##### Kutipan untuk Dibaca

Masih belia, energik, dan pekerja keras. Itulah Mario Situ Tukan, remaja 19 tahun asal Desa Bantala,Kecamatan Lewolema.
Di tengah kegetiran hidup yang terus melanda, Ia sudah merasakan kerasnya hidup dengan bekerja sebagai pemecah batu secara tradisional.
Ditemui di tempat Kerja, (27/10) dia begitu gesit dan cekatan memegang palu pemecah batu. Tatapan matanya tajam pada sebuah batu yang berdiameter kurang lebih satu setengah meter. Cukup besar. Beberapa pahat besi telah tertancap rapih pada bagian batu yang siap dibelah.
Terik mentari siang itu juga tidak menyulutkan hasratnya untuk menaklukan batu. Tak peduli legam dikulit akibat sengatan sinar mentari. Kedua tangannya yang berotot memegang erat tangkai palu, mengangkat tinggi-tinggi hingga melewati kepala dan menghujam dengan kerasnya pada pahat yang sudah ditancap.

##########
##### Informasi yang Ditampilkan

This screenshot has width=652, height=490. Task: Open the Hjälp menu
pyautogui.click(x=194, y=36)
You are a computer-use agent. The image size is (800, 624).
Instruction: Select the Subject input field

##########

:: Petunjuk Pengerjaan ::
1: Tentukan apakah setiap pernyataan berikut sesuai dengan kutipan tentang Mario Situ Tukan: (a) Mario berusia 19 tahun dan berasal dari Desa Bantala; (b) batu yang hendak dibelahnya berdiameter kurang lebih dua meter; (c) terik matahari siang itu membuatnya berhenti bekerja. Jawab masing-masing dengan ya atau tidak, disertai kutipan persis dari teks yang menjadi penentunya.
2: Lanjutkan kutipan tentang Mario Situ Tukan, dimulai setelah kalimat terakhirnya.
Daftar tersebut tidak diperlukan dalam pengerjaan.

:: Jawaban Setiap Tugas ::
1:
(a) Ya: "remaja 19 tahun asal Desa Bantala"
(b) Tidak: "berdiameter kurang lebih satu setengah meter"
(c) Tidak: "Terik mentari siang itu juga tidak menyulutkan hasratnya untuk menaklukan batu."

2:
Berulang-ulang kali ayunan palu menghantam kepala dari pahat besi itu hingga batu itupun perlahan-lahan retak membentuk garis bujur dan pecah menjadi beberapa bagian.
Ketertarikannya akan pekerjaan untuk memecahkan batu diawali pada tahun dua ribu tiga belas. Saat itu, Rio sapaan hariannya, melihat ada beberapa orang Jawa yang disewa orang di kampung untuk memecah batu.
Melihat itu Iapun mencoba memberanikan diri menyampaikan niatnya untuk bekerja sama dalam memecahkan batu. Niat itu pun diterima oleh orang Jawa dan bersama-sama bekerja kurang lebih dua tahun.
Kesan pertama yang dapat Rio sampaikan saat itu ialah heran namun ia percaya bahwa di balik itu ada nilai seni yang melekat.
Heran karena walau batu sebesar apapun bisa pecah berantakan dengan menggunakan tenaga manusia serta alat yang digunakan sebagai pendukung dalam pemecahan batu itu juga masih tradisional.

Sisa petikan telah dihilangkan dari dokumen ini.